# Beetroot? Hermann Tortoise



## Kymiie (Feb 12, 2010)

Mum just got back from super market and bought a different spring mix because she thought it would be ok as it had dark greens adn was half price, 78p!

ONE PROBLEM!!!

Has shredded beetroot in it, and Ive told her crush cant have it.. just to make sure he cant can he?
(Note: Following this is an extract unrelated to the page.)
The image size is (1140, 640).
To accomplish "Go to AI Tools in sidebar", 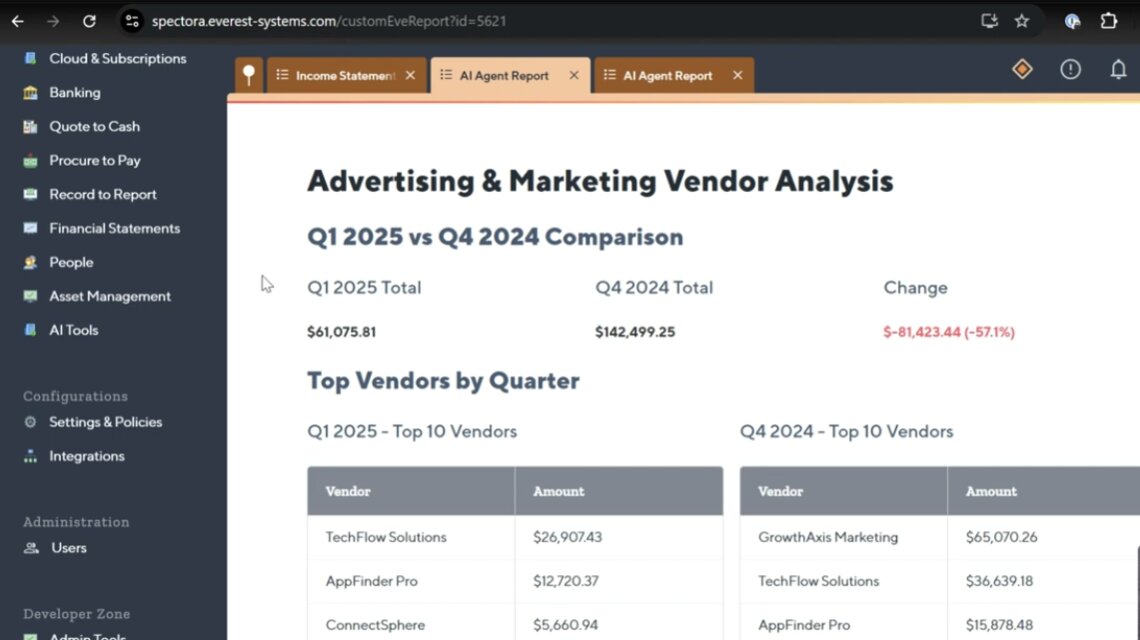I will click(x=74, y=331).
Let me know asap, as he needs feeding and i will have to go down to the store again!

Thanks xx


----------



## Kymiie (Feb 12, 2010)

Can anybody help me?

I know its not an important topic, but I would like to know!

Thanks


----------



## alfiethetortoise (Feb 12, 2010)

I would not give beetroot, but i guess that you can easily see the shreds, so pick them out just to be safe


----------



## Kymiie (Feb 12, 2010)

Yes, but then there is the beetroot juice could it kill or harm him in any way do you know?
Thanks for the reply!

I have been to the store to buy a different one btw lol xxx


----------



## GBtortoises (Feb 12, 2010)

I feed my Mediterranean tortoises beet greens, including the stems as part of a varied diet. I don't feed them the beet because we eat it! But the lower stem contains the same make up as the beets themselves. Never had a problem with them. 
Last I recall they are high in vitamin "A" and calcium but also contain phosphorus and oxilac acid so they should not be a staple part of a diet for tortoises.


----------